== WHAT NEEDS TO BE DONE ==
Translate this sentence from the article on the Biden–Xi virtual meeting into Spanish: "The White House had said Biden would hold a one-on-one with his Chinese counterpart before the end of the year."

White House confirms Biden will meet Chinese president Xi Jinping virtually on November 15 and will ‘make his concerns clear amid tensions over Taiwan and after agreeing to work together on climate change
- President Joe Biden will meet virtually with Chinese President Xi Jinping on Monday evening in a much-anticipated meeting
- The two will discuss ways to ‘responsibily manage the competition between the United States and the PRC [People’s Republic of China],’ White House press secretary Jen Psaki said in a statement
- A senior administration official warned there would be no deliverables out of the meeting
- Xi has not left China during the COVID pandemic
President Joe Biden will meet virtually with Chinese President Xi Jinping on Monday evening, the White House announced on Friday.
The two will discuss ways to ‘responsibily manage the competition between the United States and the PRC [People’s Republic of China],’ White House press secretary Jen Psaki said in a statement.
President Biden ‘will make clear U.S. intentions and priorities and be clear and candid about our concerns with the PRC,’ Psaki noted.
The meeting comes after administration officials criticized Xi for not attending the G20 or the COP26 summit in person. Xi joined the G20 virtually but he has not left China during the COVID pandemic.
It also comes amid rising tensions between Washington and Beijing over trade deals, the situation in Taiwain, the COVID pandemic and climate change.
The White House had said Biden would hold a one-on-one with his Chinese counterpart before the end of the year.
President Joe Biden will meet virtually with Chinese President Xi Jinping on Monday evening in a much-anticipated meeting
The much- anticipated meeting will be the third engagement between the two leaders since February. It comes after the U.S. and China this week pledged at U.N. climate talks in Glasgow, Scotland to increase their cooperation and speed up action to rein in climate-damaging emissions.
White House national security adviser Jake Sullivan and senior Chinese foreign policy adviser Yang Jiechi came to an agreement on holding the Biden-Xi virtual summit by year’s end when they met last month for talks in Zurich but the two sides had not settled on a date.
The virtual meeting was proposed after Biden, who spent a substantial amount of time with Xi when the two were vice presidents, mentioned during a September phone call with the Chinese leader that he would like to be able to see Xi again, according to the White House.
Xi has not left China during the coronavirus pandemic. White House officials proposed a virtual summit as the best available substitute for the two leaders to have a substantive conversation on a number of issues that have put strains on the U.S.-China relationship.
‘We hope the U.S. will work together with China to jointly strive to make the leaders´ summit a success and bring China-U.S. ties back to the right track of sound and stable development,’ Chinese Foreign Ministry spokesperson Wang Wenbin said Friday.
The meeting comes as Xi faces a crucial year ahead with Beijing’s hosting of the Winter Olympic Games and a key Communist Party Congress where he looks to secure an unprecedented third term.

== DATASET ENTRIES ==
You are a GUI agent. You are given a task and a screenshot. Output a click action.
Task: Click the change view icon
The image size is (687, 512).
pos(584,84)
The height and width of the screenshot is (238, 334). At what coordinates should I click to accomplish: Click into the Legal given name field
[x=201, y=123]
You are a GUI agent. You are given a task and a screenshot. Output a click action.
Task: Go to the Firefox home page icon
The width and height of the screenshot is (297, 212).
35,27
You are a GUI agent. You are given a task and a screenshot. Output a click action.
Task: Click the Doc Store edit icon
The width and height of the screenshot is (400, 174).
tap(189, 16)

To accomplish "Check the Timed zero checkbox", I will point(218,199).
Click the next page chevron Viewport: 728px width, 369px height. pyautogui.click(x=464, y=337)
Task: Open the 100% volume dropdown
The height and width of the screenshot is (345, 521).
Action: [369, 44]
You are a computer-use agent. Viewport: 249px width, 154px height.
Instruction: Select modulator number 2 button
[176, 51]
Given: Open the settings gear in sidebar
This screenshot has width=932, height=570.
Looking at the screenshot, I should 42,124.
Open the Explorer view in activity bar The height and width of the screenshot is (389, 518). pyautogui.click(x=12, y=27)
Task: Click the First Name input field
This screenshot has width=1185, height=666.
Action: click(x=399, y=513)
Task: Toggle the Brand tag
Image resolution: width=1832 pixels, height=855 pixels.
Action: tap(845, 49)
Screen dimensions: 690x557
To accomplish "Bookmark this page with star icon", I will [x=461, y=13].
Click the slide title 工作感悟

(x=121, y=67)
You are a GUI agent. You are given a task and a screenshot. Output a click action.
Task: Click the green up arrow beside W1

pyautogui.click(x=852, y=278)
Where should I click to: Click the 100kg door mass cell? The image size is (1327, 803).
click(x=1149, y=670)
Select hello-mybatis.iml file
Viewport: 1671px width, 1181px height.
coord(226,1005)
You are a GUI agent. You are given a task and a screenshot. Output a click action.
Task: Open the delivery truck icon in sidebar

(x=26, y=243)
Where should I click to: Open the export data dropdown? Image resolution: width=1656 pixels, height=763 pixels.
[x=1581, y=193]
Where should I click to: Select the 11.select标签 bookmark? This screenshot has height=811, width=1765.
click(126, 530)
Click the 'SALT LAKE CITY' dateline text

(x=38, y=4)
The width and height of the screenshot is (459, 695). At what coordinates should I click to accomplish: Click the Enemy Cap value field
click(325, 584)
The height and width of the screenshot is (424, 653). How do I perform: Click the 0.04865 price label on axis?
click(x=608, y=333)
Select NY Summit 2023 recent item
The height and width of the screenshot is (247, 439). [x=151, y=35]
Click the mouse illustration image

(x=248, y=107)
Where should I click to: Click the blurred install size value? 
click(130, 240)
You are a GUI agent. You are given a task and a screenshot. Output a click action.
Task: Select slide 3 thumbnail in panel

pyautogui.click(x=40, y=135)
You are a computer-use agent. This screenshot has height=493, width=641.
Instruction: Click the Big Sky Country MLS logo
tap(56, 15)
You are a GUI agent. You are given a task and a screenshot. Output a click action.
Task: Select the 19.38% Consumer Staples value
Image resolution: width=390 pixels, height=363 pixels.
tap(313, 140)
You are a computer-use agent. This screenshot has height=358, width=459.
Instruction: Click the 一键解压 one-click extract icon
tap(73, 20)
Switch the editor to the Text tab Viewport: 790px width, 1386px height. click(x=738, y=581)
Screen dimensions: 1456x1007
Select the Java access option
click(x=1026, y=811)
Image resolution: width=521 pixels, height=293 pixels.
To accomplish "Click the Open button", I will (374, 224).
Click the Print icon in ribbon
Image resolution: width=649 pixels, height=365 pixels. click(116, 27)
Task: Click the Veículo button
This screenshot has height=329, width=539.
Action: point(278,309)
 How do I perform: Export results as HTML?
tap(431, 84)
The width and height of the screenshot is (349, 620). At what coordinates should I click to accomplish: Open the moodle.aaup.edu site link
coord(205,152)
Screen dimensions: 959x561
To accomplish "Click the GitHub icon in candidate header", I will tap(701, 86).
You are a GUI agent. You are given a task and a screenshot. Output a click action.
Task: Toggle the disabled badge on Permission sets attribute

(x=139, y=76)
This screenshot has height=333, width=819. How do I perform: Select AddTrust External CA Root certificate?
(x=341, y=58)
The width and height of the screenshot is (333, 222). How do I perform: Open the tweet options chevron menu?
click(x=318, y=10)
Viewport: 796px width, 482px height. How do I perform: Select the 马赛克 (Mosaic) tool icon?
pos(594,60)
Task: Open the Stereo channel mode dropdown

== SOLUTION ==
La Casa Blanca había dicho que Biden mantendría una reunión a solas con su homólogo chino antes de fin de año.